Financial executives tend to overlook the importance of talent development, talent management, and building people up. That’s where the people side comes in. You can’t treat people like machines. You have to realize they’re wanting to grow and develop and move forward. That can be very, very challenging for executives who move into that role and all of a sudden are responsible for not just one set of priorities, but maybe a dozen sets of priorities that are all competing for resources and attention.
FEI Daily: What’s your biggest tip for a successful career transition?
Rose: I think the most important thing in any transition is the premise that you have to let go of the assumption that you have somehow “arrived.” The biggest challenge is recognizing that what you’ve learned in the past will help you, but it’s not enough. You’ve been given an opportunity to learn and develop in new and powerful ways, and you have lots to learn.
When you go into a new role, particularly a new big role, with … you can call it humility, call it learning orientation … but with the perspective of, “I’ve got a lot to learn and I need to buckle down and study.” That’s when you succeed. It’s not an opportunity to express power. It’s an opportunity to influence the organization in a positive direction. And it’s going to be more complicated and more difficult than the role you were in before.

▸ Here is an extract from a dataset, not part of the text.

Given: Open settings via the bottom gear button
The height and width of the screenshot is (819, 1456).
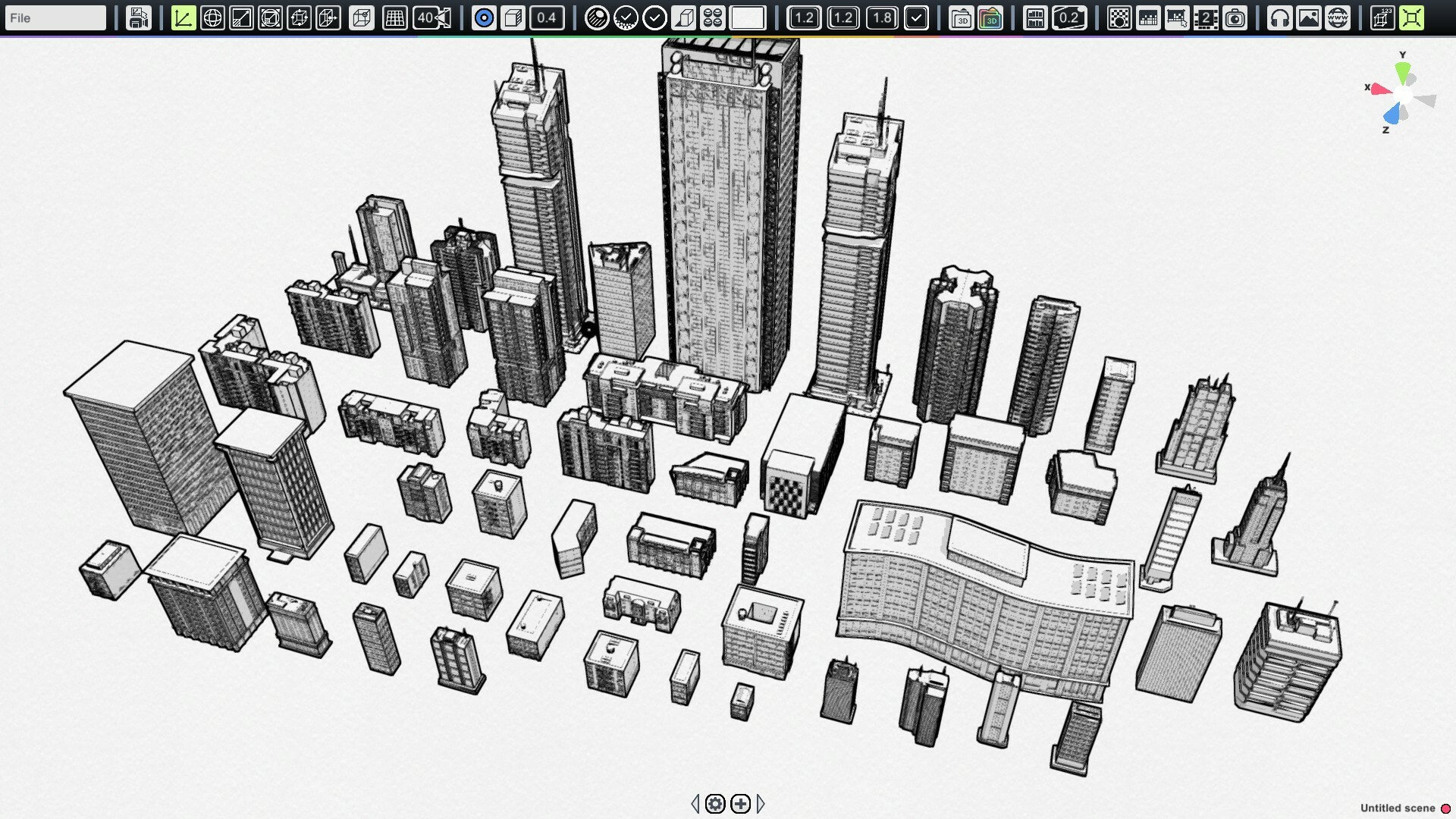Looking at the screenshot, I should (716, 803).
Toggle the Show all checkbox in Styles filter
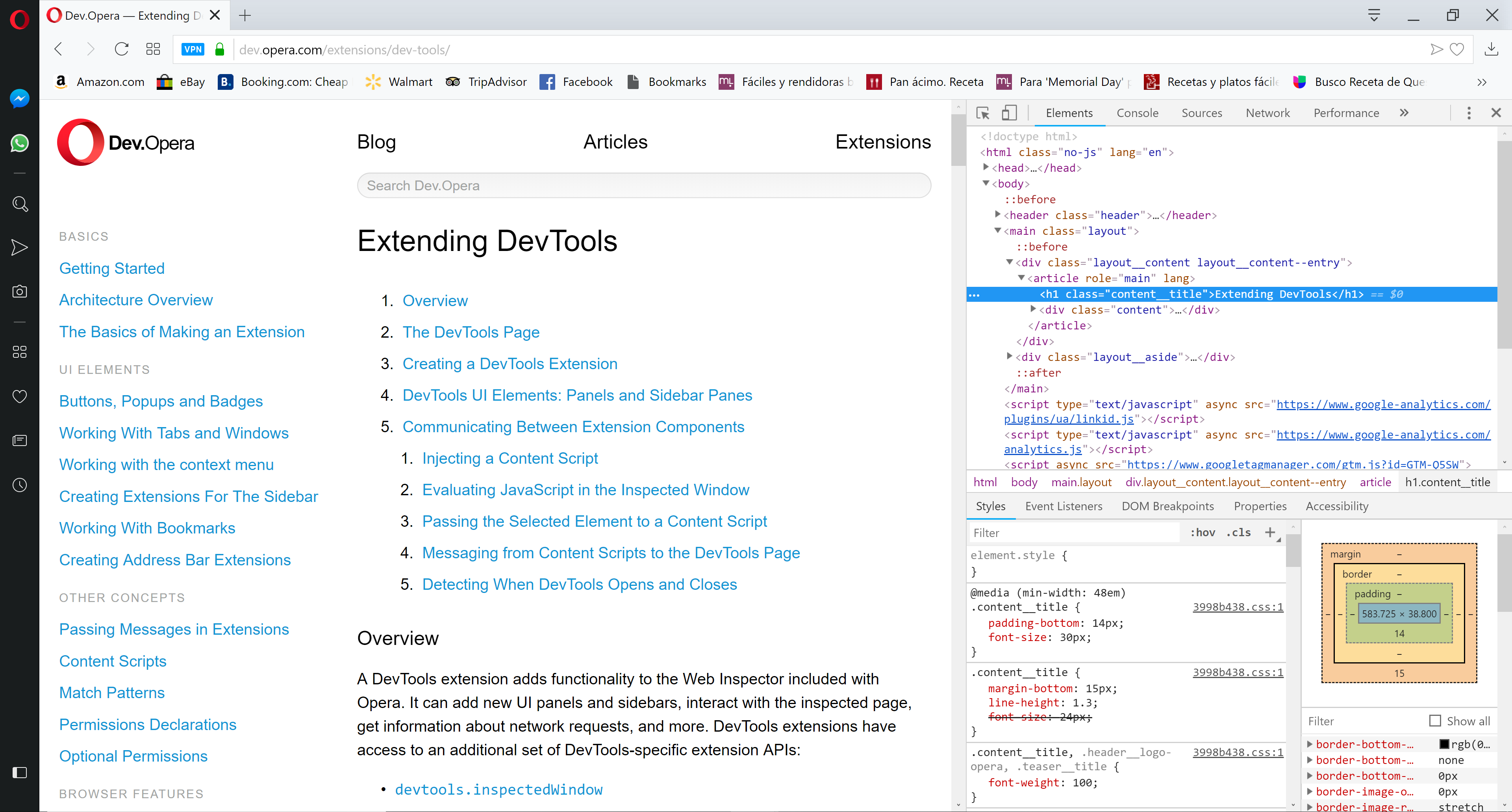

The second thing is being aware of how you’re impacting others and how you’re being perceived by others. Because when you shift into a new role, very rarely are you given nearly as much honesty as you were before. People will often not tell the CEO information that might be unpleasant. And so, how do you deal with that at those levels, where people are being very careful about the information that they’re giving to you? A little bit of humility can mix with the right amount of confidence and a whole lot of learning … that’s what you need to be thinking about when you’re moving into that role.